Sole e la Speranza

Sole e la Speranza
Sole è una bambina nigeriana che vive nella pancia della mamma. Dal suo mondo protetto e ovattato la piccola sente tutto ciò che accade intorno a sé: impara a riconoscere i suoni della sua terra e i versi dei grandi animali, selvaggi e coraggiosi. Le sembra quasi di vedere i paesaggi senza confini di questa terra calda come il fuoco e di gustarne i profumi e i sapori. Sente gli schiamazzi dei bambini e le risa delle donne; le sente ballare intorno al fuoco nelle notti stellate, le sente cucinare e lavorare. Ma Sole non percepisce solo gioia e allegria, ma anche miseria e paura. La guerra e i suoi soldati fanno scappare i più indifesi e strappano via i sorrisi, senza più restituirli. È per questo motivo che gli occhi della mamma spesso si riempiono di lacrime: la mamma non ha paura, ma Sole sì, ha paura della fame e della sofferenza. E un giorno, come se avesse sentito i suoi pensieri, la giovane donna prende una decisione coraggiosa: andarsene. Nella borsa mette pochi oggetti indispensabili che le serviranno a ricordare la magia dell’Africa anche al di là del mare: una foglia, un leone di pezza e una foto con dei bambini sorridenti. Ma ciò che servirà più di tutto è tanta, tanta Speranza... 
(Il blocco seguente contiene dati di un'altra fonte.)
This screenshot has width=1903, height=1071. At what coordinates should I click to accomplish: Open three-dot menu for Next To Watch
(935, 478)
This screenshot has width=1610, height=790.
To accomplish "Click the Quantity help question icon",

È un tema di grande attualità quello scelto dalla casa editrice Arka per il nuovo libro Sole e la Speranza, in cui l’esordiente Carmela Leuzzi ci racconta una storia intensa e struggente, in presa diretta dalla cronaca quotidiana. La giovane illustratrice di origine pugliese è rimasta colpita dal tragico destino di una donna nigeriana, Ester Ada, caduta in mare durante uno dei terribili viaggi a bordo di barconi di fortuna. Le onde non hanno rubato solo la sua giovane vita, ma anche quella del figlio che portava in grembo. Per rispondere a questo dolore, per dar voce a tutte le Ester che non hanno mai toccato le sponde di una terra promessa, Carmela Leuzzi ha preso carta e penna per regalare loro una nuova vita. Ha promesso di non dimenticare. Attraverso splendide tavole a collage su cartoncino nero, in cui l’uso del tratteggio e l’impostazione dell’immagine un po’ schematica rievocano le caratteristiche tipiche dell’arte africana, la giovane illustratrice riesce a trasportare il lettore direttamente nelle calde terre africane. Dosando con armonia pochi colori intensi e luminosi (soprattutto gialli e azzurri, verdi e rossi, che danno l’idea di un paesaggio pieno di vita), dà grande risalto ai corpi neri tratteggiati e ai bianchi che riflettono la luce. Bellissime le onde del mare che, come l’ordito di un telaio, sorreggono la barca piena di gente portandola lontano, in terra straniera; come altrettanto meravigliose sono le stoffe che drappeggiano i corpi delle donne, a cominciare dal motivo a rombi bianchi e azzurri della mamma di Sole, che diventa il vero leit motiv della storia. Attraverso la voce di Sole, le cui posizioni nel sacco amniotico seguiamo pagina dopo pagina in un angolino sotto il testo, ricostruiamo la vita delle donne nigeriane, i cui occhi, profondissimi, ci trasmettono sentimenti di amore e di speranza. È un racconto semplice e delicato, che ha la qualità di rifuggire da qualsiasi caduta nella retorica e nel patetismo, trasmettendo invece sentimenti genuini di dolcezza e speranza.